Drove past a roadside sign the other day that reminded me how I
got started writing for a living. "It's cancer that should be scared
now," the sign read and I couldn't help thinking of a piece on testicular
cancer I wrote 15 years ago and didn't get published.
"Cancer is serious," my writing
tutor assured me. "It is not a suitable subject for humour."
"Well I think it is, my
po-faced pedagogue," I told him. "Those are precisely the
subjects we should be laughing at."
Or I would have done if I'd
had the nerve. If we laugh only at trivial aspects of life, it'll be like
an evening with Michael McIntyre that lasts 70 years.
"Whole point of humour
is to raise your spirits," I say later to Susan. "So you can be funny
about anything - death, disease, divorce, religion, suspicious lumps on your
balls you don't think were there before but aren't sure as it's a while since
you felt them."
"For once I agree with
you," she says.
"So would you like the
job?" I ask.
"What job?" she
says.
"Making me laugh and
feeling my testicles once a month for little lumps that shouldn't be there.

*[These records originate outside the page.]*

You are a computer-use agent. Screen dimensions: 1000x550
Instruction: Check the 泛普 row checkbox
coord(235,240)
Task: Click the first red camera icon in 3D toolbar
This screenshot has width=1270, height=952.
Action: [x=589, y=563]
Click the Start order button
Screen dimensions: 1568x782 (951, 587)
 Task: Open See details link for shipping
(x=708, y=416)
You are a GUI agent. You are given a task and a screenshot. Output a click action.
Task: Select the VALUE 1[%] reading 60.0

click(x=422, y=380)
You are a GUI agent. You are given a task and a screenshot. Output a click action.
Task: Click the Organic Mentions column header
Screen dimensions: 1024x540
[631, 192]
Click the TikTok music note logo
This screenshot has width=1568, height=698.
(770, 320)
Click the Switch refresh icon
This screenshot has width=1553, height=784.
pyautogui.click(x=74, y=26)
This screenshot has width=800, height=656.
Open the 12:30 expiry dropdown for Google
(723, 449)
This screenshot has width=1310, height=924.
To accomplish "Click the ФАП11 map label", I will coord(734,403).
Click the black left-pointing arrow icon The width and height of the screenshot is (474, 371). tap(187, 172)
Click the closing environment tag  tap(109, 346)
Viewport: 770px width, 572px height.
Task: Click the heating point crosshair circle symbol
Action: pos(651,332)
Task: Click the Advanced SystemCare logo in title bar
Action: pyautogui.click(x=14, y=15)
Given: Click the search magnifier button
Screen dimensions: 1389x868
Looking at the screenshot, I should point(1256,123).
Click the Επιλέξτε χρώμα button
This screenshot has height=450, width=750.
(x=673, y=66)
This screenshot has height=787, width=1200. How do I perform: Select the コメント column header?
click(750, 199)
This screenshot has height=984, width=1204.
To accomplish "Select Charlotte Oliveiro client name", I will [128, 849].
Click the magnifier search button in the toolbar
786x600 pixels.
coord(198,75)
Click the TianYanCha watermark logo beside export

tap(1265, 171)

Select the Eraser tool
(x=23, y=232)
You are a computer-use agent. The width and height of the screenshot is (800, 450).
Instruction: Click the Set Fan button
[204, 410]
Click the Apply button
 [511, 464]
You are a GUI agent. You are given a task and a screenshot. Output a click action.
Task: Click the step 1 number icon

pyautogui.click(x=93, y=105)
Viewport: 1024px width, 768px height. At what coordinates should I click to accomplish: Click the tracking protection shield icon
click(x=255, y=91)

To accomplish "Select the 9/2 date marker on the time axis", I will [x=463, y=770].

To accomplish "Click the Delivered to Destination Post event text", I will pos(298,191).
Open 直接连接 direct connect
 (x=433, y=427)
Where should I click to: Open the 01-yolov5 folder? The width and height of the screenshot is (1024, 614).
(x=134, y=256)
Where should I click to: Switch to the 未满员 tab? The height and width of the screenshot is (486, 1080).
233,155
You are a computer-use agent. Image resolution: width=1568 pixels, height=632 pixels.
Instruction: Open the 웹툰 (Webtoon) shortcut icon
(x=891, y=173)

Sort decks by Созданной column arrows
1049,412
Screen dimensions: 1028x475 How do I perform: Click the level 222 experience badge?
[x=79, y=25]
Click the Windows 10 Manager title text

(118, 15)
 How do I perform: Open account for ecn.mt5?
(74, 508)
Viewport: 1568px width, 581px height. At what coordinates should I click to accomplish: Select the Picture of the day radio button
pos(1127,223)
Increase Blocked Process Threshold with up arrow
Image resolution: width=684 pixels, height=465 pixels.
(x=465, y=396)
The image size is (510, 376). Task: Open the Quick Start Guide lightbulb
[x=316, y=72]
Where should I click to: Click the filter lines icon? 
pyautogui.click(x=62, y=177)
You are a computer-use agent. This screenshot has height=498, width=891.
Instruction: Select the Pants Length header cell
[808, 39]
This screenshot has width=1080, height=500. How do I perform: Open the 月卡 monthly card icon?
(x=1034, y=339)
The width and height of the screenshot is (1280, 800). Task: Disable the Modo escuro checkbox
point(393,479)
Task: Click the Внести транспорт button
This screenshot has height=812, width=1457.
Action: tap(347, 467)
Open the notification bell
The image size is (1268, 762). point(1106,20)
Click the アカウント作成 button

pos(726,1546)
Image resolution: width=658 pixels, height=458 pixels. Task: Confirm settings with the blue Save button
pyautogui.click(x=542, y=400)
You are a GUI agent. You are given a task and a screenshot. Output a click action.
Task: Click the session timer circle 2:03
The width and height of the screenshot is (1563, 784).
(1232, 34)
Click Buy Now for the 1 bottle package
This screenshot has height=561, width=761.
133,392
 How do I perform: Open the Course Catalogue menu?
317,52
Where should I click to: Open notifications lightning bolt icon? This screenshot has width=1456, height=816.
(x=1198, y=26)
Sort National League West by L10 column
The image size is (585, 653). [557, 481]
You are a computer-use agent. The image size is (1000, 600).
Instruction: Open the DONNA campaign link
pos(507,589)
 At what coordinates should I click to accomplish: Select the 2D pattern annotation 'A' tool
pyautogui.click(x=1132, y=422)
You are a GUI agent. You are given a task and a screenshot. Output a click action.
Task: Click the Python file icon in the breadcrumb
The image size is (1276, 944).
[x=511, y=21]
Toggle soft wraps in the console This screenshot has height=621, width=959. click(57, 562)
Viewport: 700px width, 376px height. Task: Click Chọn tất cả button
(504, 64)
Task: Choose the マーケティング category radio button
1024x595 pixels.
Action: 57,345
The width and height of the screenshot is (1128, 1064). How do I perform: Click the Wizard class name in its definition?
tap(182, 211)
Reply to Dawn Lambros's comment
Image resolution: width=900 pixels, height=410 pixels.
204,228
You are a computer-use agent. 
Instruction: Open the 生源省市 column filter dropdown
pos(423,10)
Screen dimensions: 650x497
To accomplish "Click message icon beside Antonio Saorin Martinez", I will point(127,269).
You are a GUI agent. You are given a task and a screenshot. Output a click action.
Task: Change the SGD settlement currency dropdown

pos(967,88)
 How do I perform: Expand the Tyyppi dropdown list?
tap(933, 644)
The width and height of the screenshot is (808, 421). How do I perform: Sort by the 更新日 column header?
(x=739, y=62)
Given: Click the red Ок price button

Ideally not at the same time."
"What do I get out of
it?" she says.
"The pleasure of seeing
me happy, relaxed and free from fear."
"I'd rather have ten quid
a time."
"That's five quid a
testicle. Seems steep."
"You can't put a price
on peace of mind," she tells me. "It's my best offer. If you don't
like it do it yourself."
"I can't," I admit.
"It makes me squeamish. I get this stringy stuff between my finger and
thumb that feels like frog spawn. The idea of frog spawn in my scrotum makes me
sick."
"What a wuss,"
Susan says. "I might be talking myself out of a job here, but you needn't
worry about that. It's your epididymis."
"My whaty whatymis?"
"Your epididymis. It's
normal. You've got two. They transport sperm from the testicles on their first
faltering steps into the big wide world."
"I always wondered how
that happened," I say. "Well that's a weight off my mind. I can do
the job myself now, thanks. I don't need you."
"You sure?" she
says.
"What haven't you told
me?"
"Nothing," she says
and starts whistling, a sure sign that she's lying.
"Let me have it," I
say and she does.
"Well the epididymis is
long."
"How long?"
"If you ran out of
string to wrap your Christmas parcels, you'd have more than enough in your
scrotum."
"So what we talking
about - couple of feet? I don't do many presents."
"Try twenty."
"Twenty feet!"
"Each. Forty feet in
all."
"That's horrible. I
can't touch that. I'd rather have the frog spawn," I say, reaching into my
back pocket and pulling out a twenty pound note. "Here's two months in
advance."
"That'll do
nicely," she says, shoving the note down her blouse. "Do you want extras?"
"Now you're
talking," I say. "What are your rates?"
"For another
fiver," she says, "I'll warm my hands first."